# Christmas in July



## glassgopher721 (Jul 4, 2013)

Found these cool items while digging a dump. A Santa light bulb, and a neat police motorcycle. The motorcycle says AUBURN on the tank and 503 on the license plate on the back. I am wondering if it is plastic or bakelite. The dump has been producing bottles mostly from the 20's, and 30's.

 http://s561.photobucket.com/user/BassTurdNH/media/Bottle%20Digging%20Pics/001_zpsb5bb057c.jpg.html


----------



## TJSJHART (Jul 4, 2013)

THIS POST STARTED MY VIRUS COTROL


----------



## cowseatmaize (Jul 4, 2013)

I had no issues, is this better?


----------



## TJSJHART (Jul 4, 2013)

I OPENED IT AND IT SET MINE OFF...BUT I HAVEN'T UPDATED IN AWHILE


----------



## botlguy (Jul 4, 2013)

I did not open the link because mine went off last night on a similar link.

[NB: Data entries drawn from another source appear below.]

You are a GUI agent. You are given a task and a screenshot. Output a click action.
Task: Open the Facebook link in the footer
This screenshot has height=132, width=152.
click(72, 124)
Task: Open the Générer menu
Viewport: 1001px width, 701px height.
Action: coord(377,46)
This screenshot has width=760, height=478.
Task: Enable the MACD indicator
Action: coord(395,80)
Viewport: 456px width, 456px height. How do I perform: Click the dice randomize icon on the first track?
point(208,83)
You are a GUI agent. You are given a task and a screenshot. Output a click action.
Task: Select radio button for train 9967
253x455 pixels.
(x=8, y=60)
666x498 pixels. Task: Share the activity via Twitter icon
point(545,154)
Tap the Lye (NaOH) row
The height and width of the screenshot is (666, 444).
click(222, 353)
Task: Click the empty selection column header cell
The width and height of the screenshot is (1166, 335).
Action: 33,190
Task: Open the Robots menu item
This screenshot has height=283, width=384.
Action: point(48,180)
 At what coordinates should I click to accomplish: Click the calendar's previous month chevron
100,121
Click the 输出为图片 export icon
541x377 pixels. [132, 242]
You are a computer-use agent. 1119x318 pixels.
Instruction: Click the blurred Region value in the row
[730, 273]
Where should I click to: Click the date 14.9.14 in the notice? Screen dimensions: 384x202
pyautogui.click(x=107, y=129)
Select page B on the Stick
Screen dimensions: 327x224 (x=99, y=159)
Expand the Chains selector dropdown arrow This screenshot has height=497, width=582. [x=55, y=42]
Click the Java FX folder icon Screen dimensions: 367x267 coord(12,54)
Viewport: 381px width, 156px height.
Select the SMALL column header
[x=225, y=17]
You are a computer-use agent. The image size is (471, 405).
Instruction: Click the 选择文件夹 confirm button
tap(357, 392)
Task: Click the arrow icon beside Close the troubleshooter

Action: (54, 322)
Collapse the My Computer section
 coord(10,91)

 The items are very neat and collectible I believe. I think the motorcycle especially would bring some good money.


----------



## Bottles r LEET (Jul 5, 2013)

Auburn made toys out of rubber. Looks like the motorcycle held up well. Nice find.


----------



## Bottles r LEET (Jul 5, 2013)

Here's one on Ebay like yours. http://www.ebay.com/itm/Auburn-Rubber-Co-Motorcycle-Police-Harley-Davidson-6-Red-with-White-Tires-/141010291678?pt=Diecast_Vehicles&hash=item20d4de4bde#ht_321wt_0


----------